Possible Effects of a UN Arms Embargo on Israel and the Arabs
(August 5, 1948)
This CIA report assesses the military strength of the Arab and Israeli forces in early August 1948 and the possible impact of a UN arms embargo to the region. The U.S. already implemented an embargo, which was especially problematic for Israel as it had limited access to weapons, much of which was coming from Czechoslovakia. The Arabs, however, had a variety of sources of arms, including the British.
The report concludes that “neither Israel nor the Arab states have sufficient stocks of arms and equipment to carry out prolonged full-scale hostilities following the June 11th truce. Israel is weak in heavy equipment although it has adequate stocks of small arms and ammunition…The Arab states although superior in artillery armored vehicles and aircraft have only limited stocks of ammunition and replacement equipment.”
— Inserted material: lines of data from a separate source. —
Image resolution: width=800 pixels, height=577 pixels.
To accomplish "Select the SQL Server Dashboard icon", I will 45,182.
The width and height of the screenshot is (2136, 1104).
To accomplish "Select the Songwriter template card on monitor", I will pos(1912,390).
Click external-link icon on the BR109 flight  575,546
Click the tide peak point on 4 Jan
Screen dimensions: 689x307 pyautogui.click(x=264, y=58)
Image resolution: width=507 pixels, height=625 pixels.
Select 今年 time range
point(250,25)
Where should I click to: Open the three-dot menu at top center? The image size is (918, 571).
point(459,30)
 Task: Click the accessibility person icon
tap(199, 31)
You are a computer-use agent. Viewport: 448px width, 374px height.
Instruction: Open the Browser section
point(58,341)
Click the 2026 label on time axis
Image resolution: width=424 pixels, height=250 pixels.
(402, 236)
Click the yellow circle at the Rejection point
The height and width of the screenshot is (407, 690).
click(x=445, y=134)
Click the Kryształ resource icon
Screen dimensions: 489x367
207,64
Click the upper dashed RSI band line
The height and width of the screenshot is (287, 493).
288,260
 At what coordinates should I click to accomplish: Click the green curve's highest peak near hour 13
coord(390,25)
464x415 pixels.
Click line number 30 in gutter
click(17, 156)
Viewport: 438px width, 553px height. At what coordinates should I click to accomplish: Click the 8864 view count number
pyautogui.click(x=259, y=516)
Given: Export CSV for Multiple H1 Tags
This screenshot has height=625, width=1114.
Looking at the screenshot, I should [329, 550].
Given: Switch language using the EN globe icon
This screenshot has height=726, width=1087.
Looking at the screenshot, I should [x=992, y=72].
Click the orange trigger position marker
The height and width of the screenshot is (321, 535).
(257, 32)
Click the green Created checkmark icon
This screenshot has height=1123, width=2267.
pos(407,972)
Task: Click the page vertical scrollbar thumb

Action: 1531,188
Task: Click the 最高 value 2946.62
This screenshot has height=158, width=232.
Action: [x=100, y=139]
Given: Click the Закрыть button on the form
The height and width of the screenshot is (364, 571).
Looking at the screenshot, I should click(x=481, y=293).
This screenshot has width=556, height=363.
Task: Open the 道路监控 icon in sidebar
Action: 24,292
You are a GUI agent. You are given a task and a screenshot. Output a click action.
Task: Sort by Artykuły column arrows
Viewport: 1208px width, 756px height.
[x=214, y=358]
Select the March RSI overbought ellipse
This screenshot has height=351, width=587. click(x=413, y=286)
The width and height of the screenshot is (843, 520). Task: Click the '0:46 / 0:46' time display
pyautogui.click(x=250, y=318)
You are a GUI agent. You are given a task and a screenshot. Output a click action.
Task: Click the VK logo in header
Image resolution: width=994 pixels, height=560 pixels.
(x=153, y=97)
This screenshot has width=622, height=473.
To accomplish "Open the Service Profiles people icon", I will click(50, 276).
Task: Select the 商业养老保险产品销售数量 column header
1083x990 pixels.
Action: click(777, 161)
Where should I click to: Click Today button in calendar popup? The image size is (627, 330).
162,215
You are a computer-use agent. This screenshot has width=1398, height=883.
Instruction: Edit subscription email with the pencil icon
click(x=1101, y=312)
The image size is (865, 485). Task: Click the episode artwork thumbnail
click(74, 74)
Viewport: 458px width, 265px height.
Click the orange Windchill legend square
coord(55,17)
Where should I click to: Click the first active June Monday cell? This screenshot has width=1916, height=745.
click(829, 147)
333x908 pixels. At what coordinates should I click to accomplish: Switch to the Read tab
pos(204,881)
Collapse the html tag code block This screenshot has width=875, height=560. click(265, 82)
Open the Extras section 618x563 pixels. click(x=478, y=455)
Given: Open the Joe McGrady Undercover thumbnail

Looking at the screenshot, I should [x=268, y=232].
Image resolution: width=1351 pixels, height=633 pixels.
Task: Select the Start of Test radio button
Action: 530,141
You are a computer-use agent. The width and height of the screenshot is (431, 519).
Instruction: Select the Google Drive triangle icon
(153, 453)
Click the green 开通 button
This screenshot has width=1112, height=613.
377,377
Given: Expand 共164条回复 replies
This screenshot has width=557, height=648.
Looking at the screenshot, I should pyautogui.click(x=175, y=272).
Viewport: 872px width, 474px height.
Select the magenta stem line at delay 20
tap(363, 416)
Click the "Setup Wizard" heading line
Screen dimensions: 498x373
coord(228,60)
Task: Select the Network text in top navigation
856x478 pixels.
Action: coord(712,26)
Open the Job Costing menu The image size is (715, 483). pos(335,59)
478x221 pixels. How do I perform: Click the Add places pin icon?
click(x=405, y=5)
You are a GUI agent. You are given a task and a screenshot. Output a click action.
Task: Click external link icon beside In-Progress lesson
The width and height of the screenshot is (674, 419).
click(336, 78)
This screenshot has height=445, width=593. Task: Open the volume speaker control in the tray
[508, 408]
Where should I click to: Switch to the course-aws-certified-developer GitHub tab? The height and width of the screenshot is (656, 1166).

The CIA predicted, “The application of an effective UN arms embargo against both Israel and the Arab states would limit the scale of the fighting and would probably result in a military stalemate leading eventually to a compromise.” The Agency also expected that “Jewish extremists would resist any attempts at compromise and the Provisional government of Israel itself would probably make every effort to have the embargo modified before entering into negotiations with the Arabs. The Arabs would also be loath to make concessions. In the end however both Israel and the Arab states (or at least Transjordan) might feel constrained to accept a Jewish state exclusive of the Negeb [Negev].”
The Agency warned that a “UN embargo against the Jews alone would lead to eventual victory and would increase US prestige with the Arabs” while a “UN embargo against the Arab states alone would permit the Jews to obtain sufficient military supplies to take the offensive and force Arab acceptance of a Jewish state and the withdrawal of Arabs armed forces from Palestine.” In that event, the CIA believed the Arab states might leave the UN and “sever relations with the nations responsible for the embargo.”
The report concluded, “If the UN takes no positive action following the end of the truce, military developments will in large measure depend on the great powers. If the present US and UK embargoes are maintained fighting could continue on a greater scale but neither side would obtain decisive victory.”
It also warned that if Soviet aid allowed the Jews to gain an advantage, the UK would give additional help its Arab allies. This would provoke the Zionists to “increase the pressure on the US to end its embargo.” Using an argument that convinced President Truman to impose the embargo, the report said, “If the US did so the Palestine battle would become bloodier and U.S.-UK relations would be further strained.”